The Unconformity Aboriginal Artist in Residence Program recipient

The Unconformity, a non-profit arts organisation, provides the opportunity for an Aboriginal or Torres Strait Islander artist or cultural practitioner based in lutruwita/Tasmania to conduct a residency in Queenstown, Western lutruwita/Tasmania, through The Unconformity Aboriginal Artist in Residence Program.

The selected applicant could be from any level of professional practice and any art form. The Unconformity Aboriginal Artist in Residence Program is designed to enable research, engagement with the West Coast landscape and local community and focus on the recipient’s practice outside their normal environment with no expectation for a resolved outcome. The residency includes self-contained accommodation, a $2,500 artist fee, and monies for materials and a per diem.

Theresa Saintly, Clear resin carrier. Courtesy the artist and The Unconformity, Tasmania

Art Almanac congratulates this year’s recipient of The Unconformity Aboriginal Artist in Residence Program: Theresa Sainty.

Sainty is a pakana woman from the north-east coast of lutruwita/Tasmania. She has worked extensively with the Tasmanian Department of Education in Aboriginal Education Services, where she co-developed and provided Aboriginal cultural awareness training and produced curriculum resources for educators to assist in addressing the cross-curriculum priority of Aboriginal and Torres Strait Islander Histories and Culture for the Australian Curriculum.

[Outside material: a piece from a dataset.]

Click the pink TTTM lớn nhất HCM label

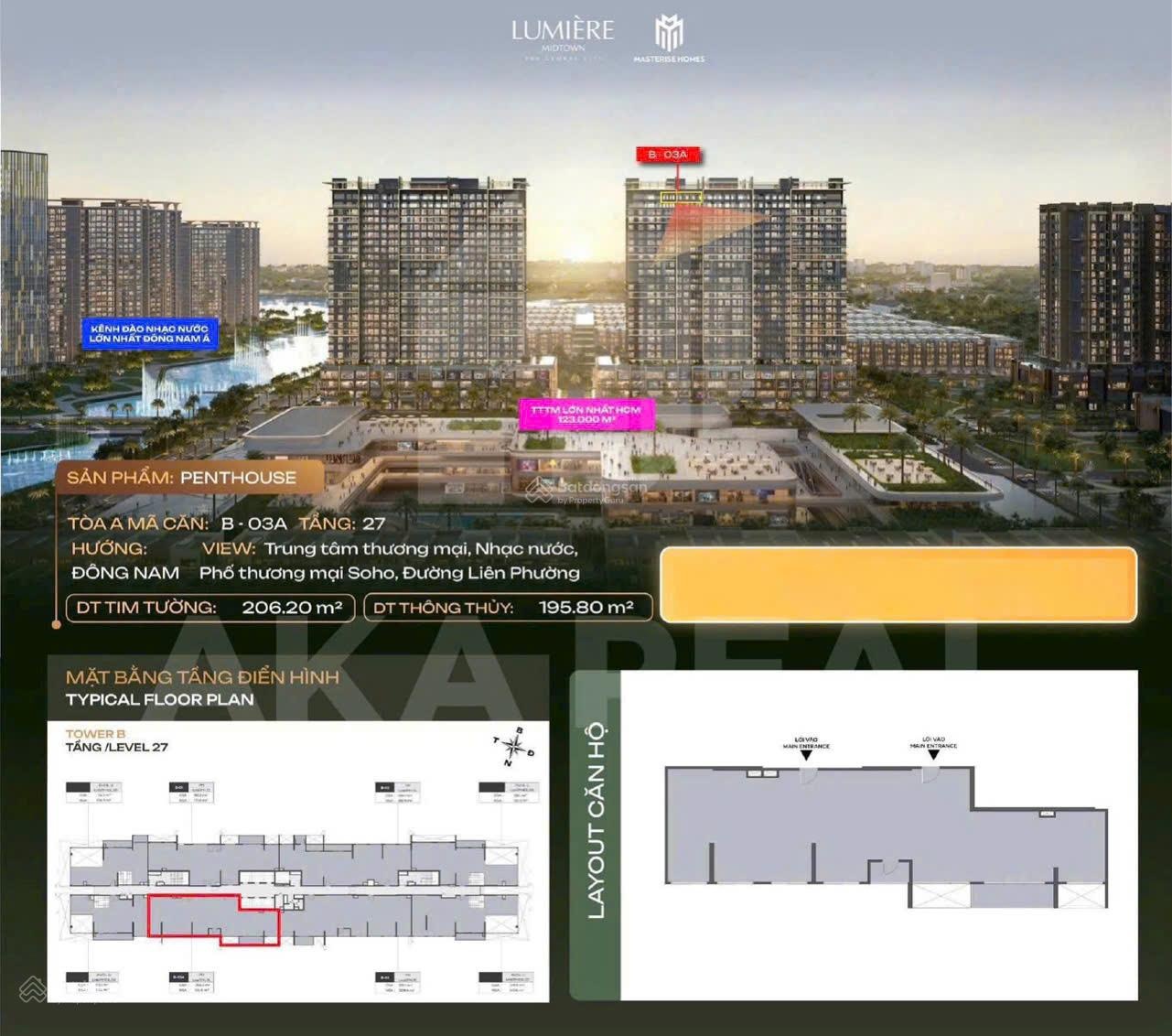(x=586, y=414)
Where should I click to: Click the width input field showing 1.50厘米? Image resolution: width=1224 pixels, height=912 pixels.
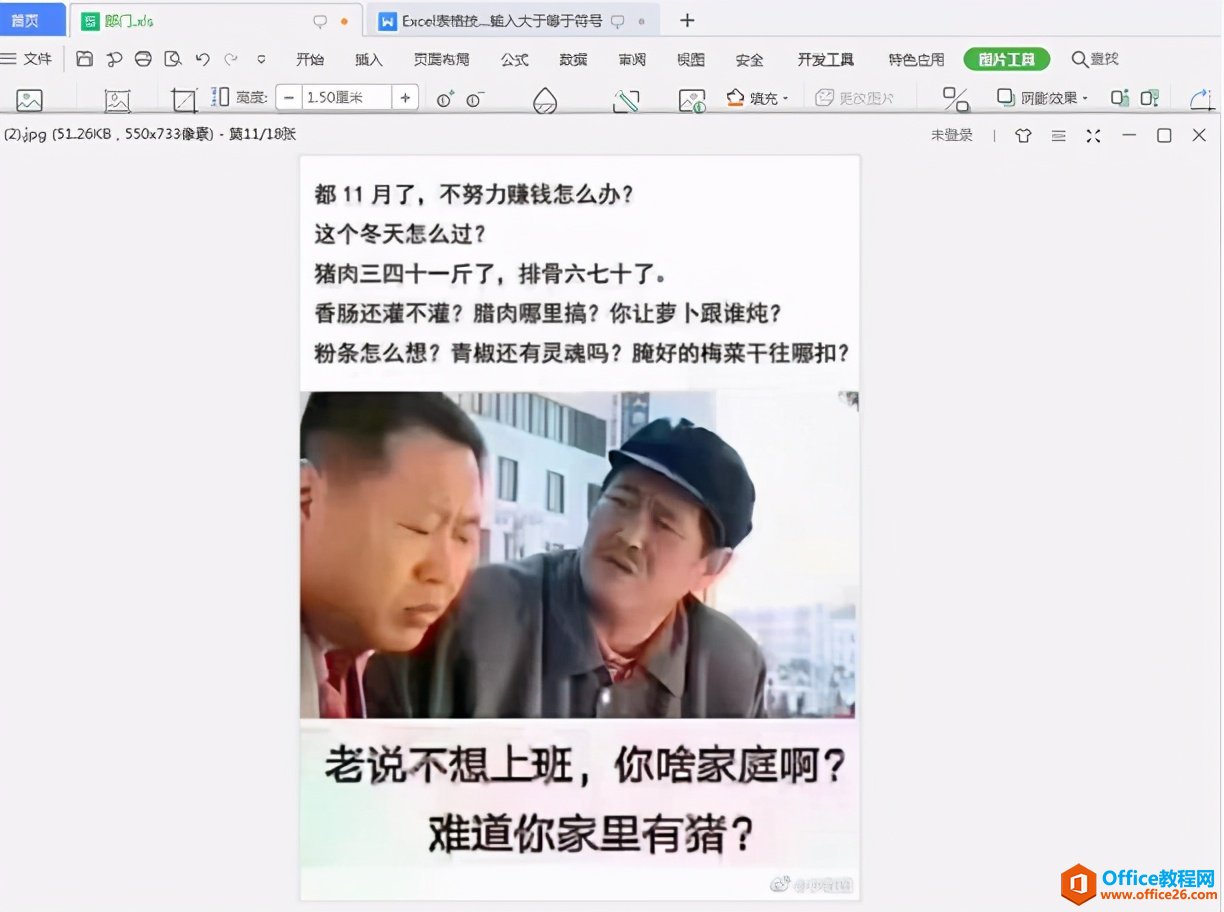[x=346, y=98]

Sainty is an Aboriginal Linguistic Consultant for the Tasmanian Aboriginal Centre and has been working in the palawa kani Language Program since 1997. Passionate about Aboriginal language, culture, and heritage, she continues to advocate for more original place names to be formally dual-named and signed. She is currently a Senior Indigenous Scholarship holder at the University of Tasmania, working on her PhD.

Recently Sainty has also worked as a cultural advisor on a number of projects with production company Roar Film and the ABC, as well as the National Maritime Museum of Australia, Sydney, and Hobart’s Mona, Museum of Old and New Art, and Mona Foma. Appointed for her knowledge and expertise in Aboriginal culture, Sainty currently sits on the Tasmanian Aboriginal Advisory Committee providing independent advice on behalf of the Tasmanian Aboriginal community to the Tasmanian Museum and Art Gallery, Hobart.

Sainty was born in Queenstown and will spend up to two-and-a-half weeks in the region in 2023 for her residency.

“The residency will mean that I can spend time in the place of my birth; re-connect – well, connect really, with the place. So I can ‘see myself in this place called Queenstown’ – albeit for a very short time.”

“Hopefully get a feel for the place where my mother and father lived, and where I was born. Visit some places where family members lived, worked and played.”

Sainty will be the sixth artist to receive a residency through the Aboriginal Artist in Residence Program, joining previous recipients, playwright Nathan Maynard, musician, writer and actor Kartanya Maynard, writer Adam Thompson, visual artist Will Stackhouse, and musician Denni.

The Unconformity Aboriginal Artist in Residence program is supported through Arts Tasmania by the Minister for the Arts.